4 February 2010. The Aquarium of Donostia-San Sebastian yesterday welcomed the twenty students participating in the fourth edition of the European Master in Marine Environment and Resources. Although the programme started last September and lasts 12 months, yesterday saw the start of the part that the students will be doing in the Aquarium where they will be until 13 February. The course is being given by the AZTI-Tecnalia technology centre and the Universities of the Basque Country (UPV/EHU), Southampton and Bordeaux 1. Contamination and health of the ocean, climate change, fisheries and other marine resources, biodiversity conservation, or coast management with the consequences of harbour and beach dredging are some of the subjects and questions that will be prominent in the training programme of this edition. Twenty students from the Basque Country, Valencia, France –and its département of Guadalupe in the French Antilles–, Italy and Ecuador have enrolled on this course that will go on for ten days in the capital of Gipuzkoa; the students will be attending classes given by 27 scientists and researchers from all over the world.

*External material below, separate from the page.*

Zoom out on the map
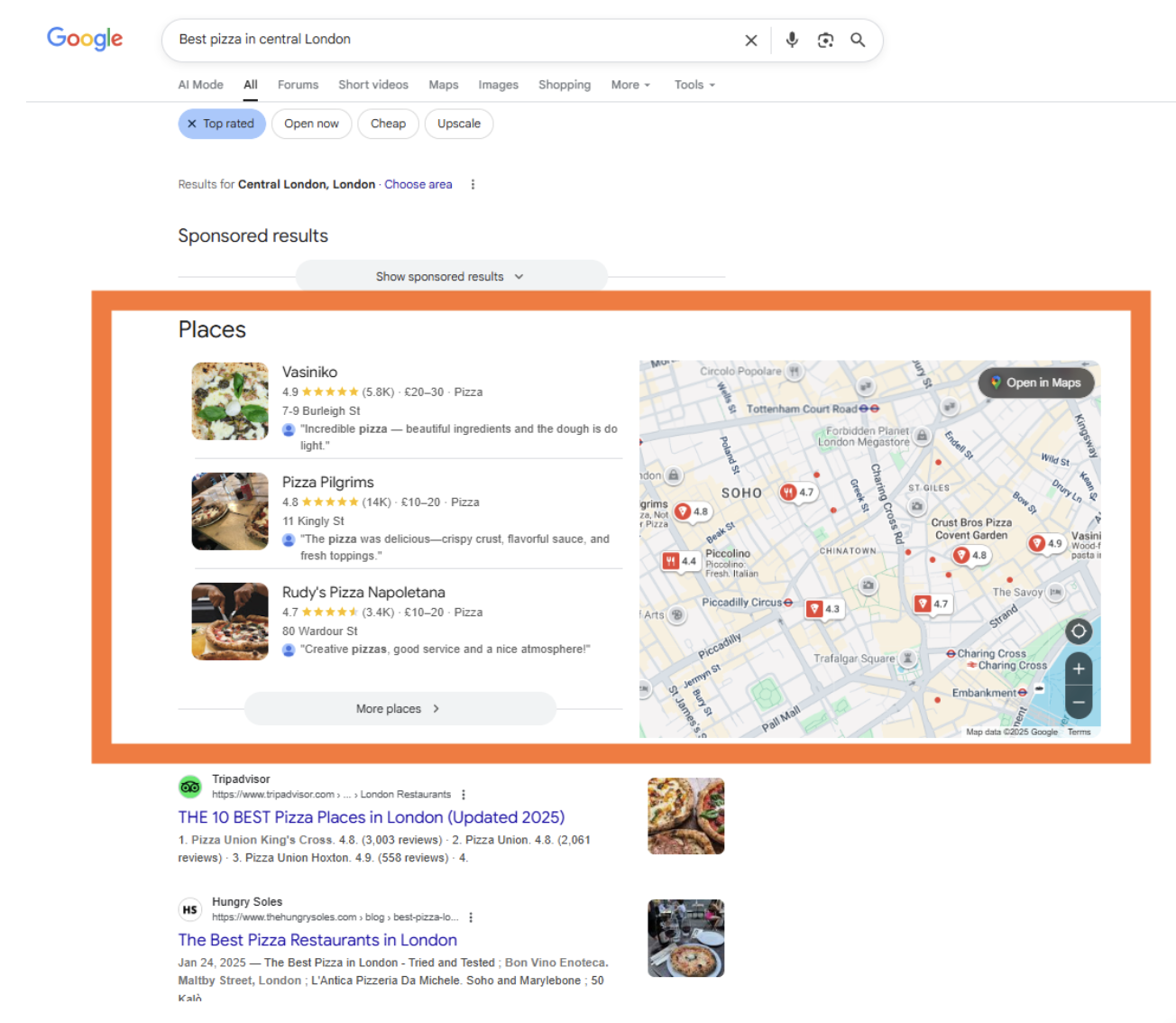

The Master’s programme –which will be given in English– began last September in Bordeaux with a first semester of general instruction in oceanography and marine environment, shared between the School of Ocean and Earth Science of the University of Southampton, and the Marine Station at Arcachon of the University of Bordeaux. Now it will continue until the summer in Donostia where it will be made up of more specific questions both at the Science and Technology Faculty of the UPV/EHU and at AZTI-Tecnalia. The third semester will be held in Southampton, under the auspices of the National Oceanographic Centre (NOC) in the UK and its facilities and scientific vessels. That is where the students will gain a global perspective of the marine environment and its resources.

While in Donostia a series of seminars will be held, and pieces of research work produced by previous students will be made known. The course in the capital of Gipuzkoa will end on February 13 with a cinema forum open to the public and which will be showing “The Old Man and the Sea” in its original version; it will include a debate on the Basques’ link with the marine environment.